En réalité, elle se rend à un rendez-vous avec un homme avec qui elle a échangé sur Tinder. Sur la route pour son rendez-vous, un gros coup de stress l'envahit. «En arrivant à l'immeuble où je devais le rencontrer, j'ai vu un véhicule de police sur le bord de la route. Il n'y avait vraiment personne à part moi sur la route et j'ai cru qu'ils allaient m'arrêter. J'étais à 30 kilomètres de chez moi, donc j'étais foutue. En fait, ils étaient là pour une histoire de fuite d'eau et j'ai pu passer sans problème.»

Plus souple, le deuxième confinement fait moins peur

Pour les personnes ayant fraudé pendant le premier confinement, ces aventures clandestines étaient rares et dégageaient un parfum de stress. «J'ai vraiment eu une grosse montée d'adrénaline sur le trajet», dit Nathalie. Moins strict concernant les motifs de déplacements, le second confinement, qui a commencé à la fin du mois d'octobre, ne véhicule pas le même sentiment d'interdit parmi les personnes interrogées.

«J'ai attendu la troisième semaine du deuxième confinement pour frauder. J'ai fait deux apéros à chaque fois chez moi. D'abord avec un ami qui est venu seul, puis avec un couple d'amis la seconde fois. Je me doutais qu'en passant le second confinement seule, j'allais faire quelques petites entorses. J'ai tout de même attendu trois semaines pour être sûre de ne pas transmettre le virus à quelqu'un», raconte Justine*, 27 ans, employée à un poste d'attachée de presse dans une ville de taille moyenne du centre de la France et qui vit seule dans un petit appartement.

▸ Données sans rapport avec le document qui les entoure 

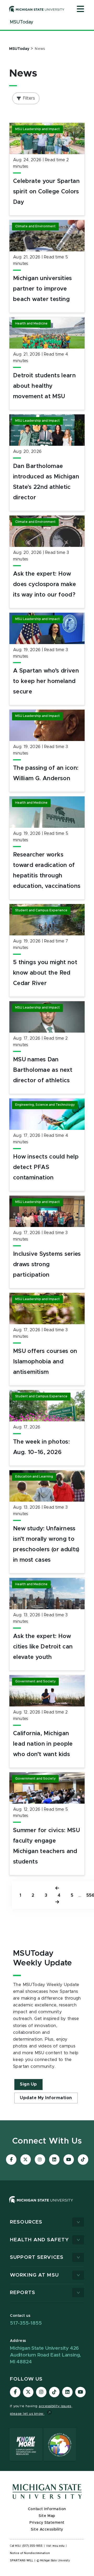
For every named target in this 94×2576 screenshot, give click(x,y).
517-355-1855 (26, 2323)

«Il y a vraiment une souffrance, un manque de l'autre qui est exprimé.»
Docteur Allain

À Rennes, Nathalie estime «ne plus être stressée du tout» lorsqu'elle part rejoindre des amis depuis le début du deuxième confinement. «Lors du premier confinement, j'avais vraiment le sentiment de frauder, de faire quelque chose de grave. Dès le début du deuxième confinement, je n'en ai rien eu à secouer de la règle du un kilomètre», ajoute-t-elle.

Médecin généraliste dans une maison de santé à Lyon, le docteur Allain constate la déprime chez beaucoup de ses patients depuis le début du deuxième confinement.

«On sent que les gens ont besoin de parler. Depuis le début de ce deuxième confinement, on voit que le moral est sévèrement en baisse chez nos patients. Il y a vraiment une souffrance, un manque de l'autre qui est exprimé. Cela touche aussi bien les grands-parents qui veulent voir leurs petits-enfants, que les personnes seules.»

Le psychiatre Jean-Victor Blanc s'alarme de la hausse des troubles psychatriques qui touchent les Français. «On commence à avoir les premiers chiffres. C'est inquiétant. Si le président Emmanuel Macron et Santé publique France ont parlé de la santé mentale dans leurs discours, c'est qu'il y a un vrai problème car les troubles psychiatriques sont d'habitude un peu ignorés», dit-il. Pour la chercheuse Lise Bourdeau-Lepage, «il y a une logique du gouvernement dans les attestations, mais il ne faut pas oublier qu'il y a des gens derrière».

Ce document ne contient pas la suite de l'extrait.